**Textauszug**

==============================

Darüber hinaus ist darauf hinzuweisen, dass Entwicklungsstörungen, darunter auch Missbildungen, bei Kindern von Epileptikerinnen 2- bis 3mal häufiger beobachtet werden als in der gesunden Vergleichsgruppe.
Eine Schwangerschaft sollte bei Epileptikerinnen daher sorgfältig geplant und die Art bzw. Notwendigkeit der Behandlung neu beurteilt werden. Eine erforderliche Epilepsie-Therapie soll während der Schwangerschaft nicht abgebrochen werden, da sich eine Verschlimmerung der Krankheit negativ auf die Entwicklung des Fötus auswirken kann. Besonders während dem 20. und 40. Schwangerschaftstag sollte die verabreichte Dosis möglichst niedrig gehalten werden. Zur weiteren Risikovermeidung ist eine Kombination mit anderen Arzneimitteln zu vermeiden, empfohlen wird die Monotherapie. Im Verlauf der gesamten Gravidität, aber auch postpartal muss die Therapie sorgfältig überwacht werden (Kontrollen von Serumspiegel und EEG).
Die Gabe von Folsäure während der Schwangerschaft wird generell empfohlen, Vitamin-D-Gaben zur Vermeidung von Osteomalazie können von Vorteil sein.

==============================

**Aufgabe**
Beantworte die folgenden Fragen zum Textauszug über Epilepsie in der Schwangerschaft.
(a) Um wie viel häufiger werden Entwicklungsstörungen bei Kindern von Epileptikerinnen beobachtet als in der gesunden Vergleichsgruppe?
(b) In welchem Zeitraum der Schwangerschaft soll die verabreichte Dosis besonders niedrig gehalten werden?
(c) Zur Vermeidung welcher Erkrankung können Vitamin-D-Gaben von Vorteil sein?

**Vorliegende Auflistung**
==============================

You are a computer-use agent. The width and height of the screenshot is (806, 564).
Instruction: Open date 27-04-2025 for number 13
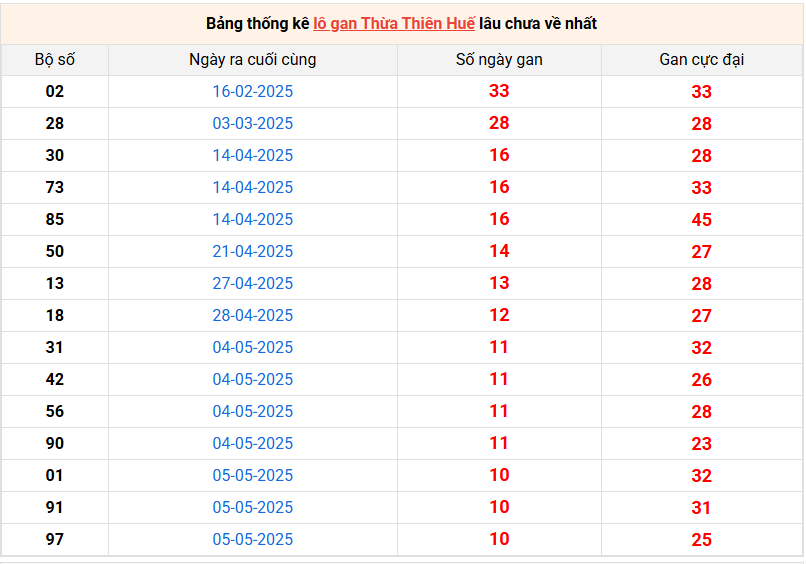(x=252, y=283)
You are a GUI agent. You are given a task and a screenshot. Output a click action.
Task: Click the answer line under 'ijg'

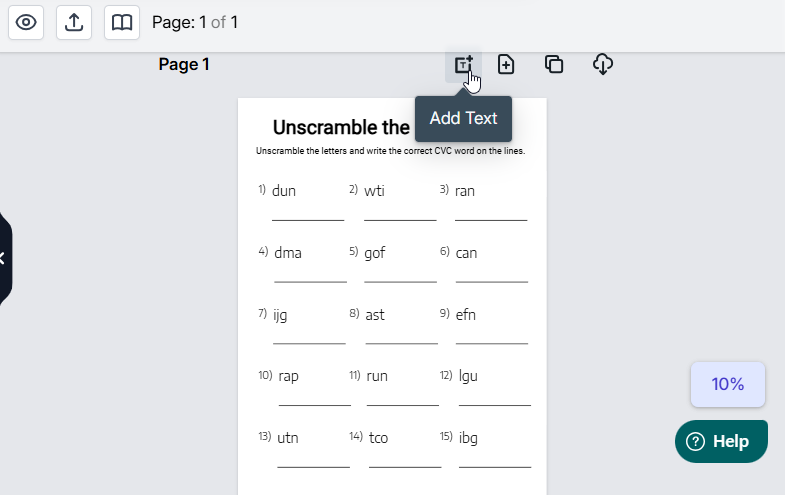click(309, 341)
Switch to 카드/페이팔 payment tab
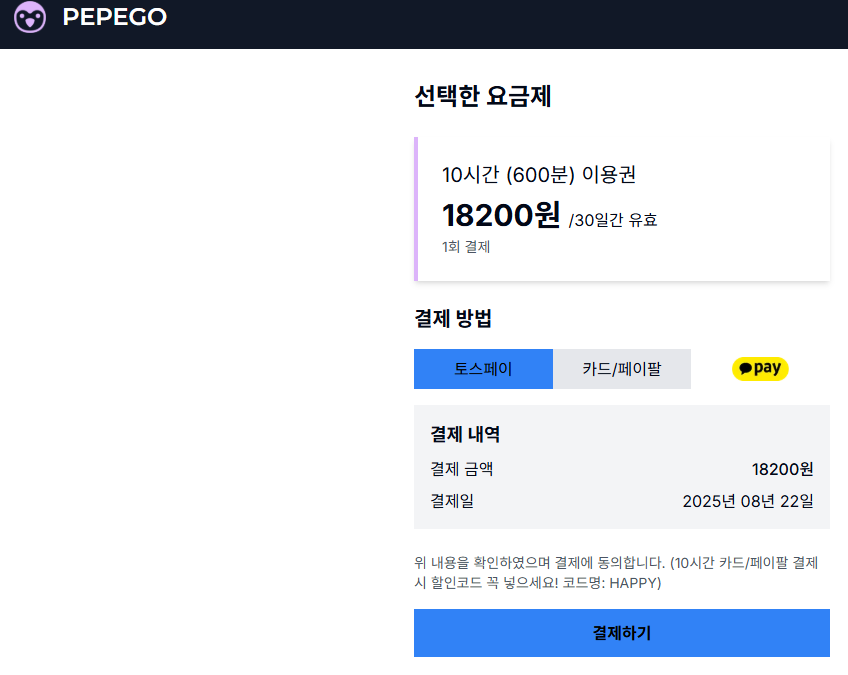848x675 pixels. tap(622, 369)
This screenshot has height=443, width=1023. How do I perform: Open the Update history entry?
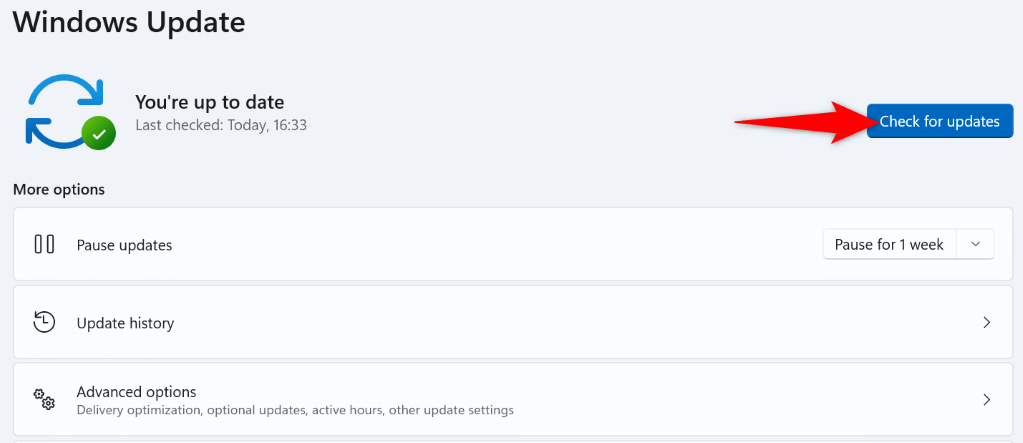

==============================

**Antwort**
(a) 2- bis 3mal häufiger
(b) Zwischen dem 20. und 40. Schwangerschaftstag
(c) Osteomalazie